- [短い課題]:
ページ本文に基づき、次の問いに答えてください。
1. 開幕戦で太平洋クラブは何対何で勝ちましたか。
2. 「印刷実習」で制作したものは何ですか。
3. 大学に設置されていた手動写真植字機は何台で、どの会社の製品でしたか。

- [ページ本文]:
●平和台野球場(撮影:1995年)
3月10日に国鉄の山陽新幹線で岡山・博多間が開業した。ぼくは2年間過ごした玄海町(現在の宗像市)の学生寮を出て、福岡市東区のまかないつき下宿屋に引っ越した。テレビは持っていなかった。ラジオでは地元のラジオ局が太平洋クラブ戦を中継していた。このころから、ぼくは太平洋クラブ・ライオンズのファンになった。
開幕戦はエース東尾修の力投と、基満男のサヨナラ二塁打で太平洋クラブが4対3で勝った。第2戦は加藤初をたてて、10対1での大勝。なんだかおもしろくなりそうな予感がした。
●印刷実習の風景(撮影:1974年)
ぼくのクラスの写真がないので、1学年上の方の写真を提供していただいた。
「印刷実習」であこがれの金属活字との対面が実現した。名刺制作である。2号明朝体活字と5号明朝体活字しかなかったが、名前と住所と電話番号ぐらいの文選と植字をするのに、かなりの時間をついやした。それだけのことだが面白かった。
手動写真植字機も大学に2台設置されていた。機種は忘れたが株式会社モリサワ製だった。写植の実習はなく、ぼくはさわったことがあるといった程度の記憶しかない。平版印刷の実習やスクリーン印刷の実習もあった。それらはあまり覚えていない。

- [資料]:
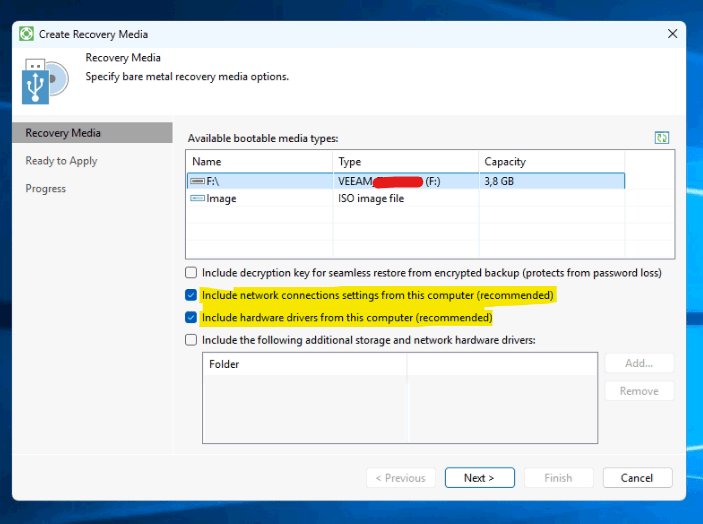Viewport: 703px width, 524px height.
Task: Enable additional storage and network drivers checkbox
Action: pos(191,340)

- [課題への解答]:
1. 4対3です。
2. 名刺です。
3. 2台で、株式会社モリサワ製でした。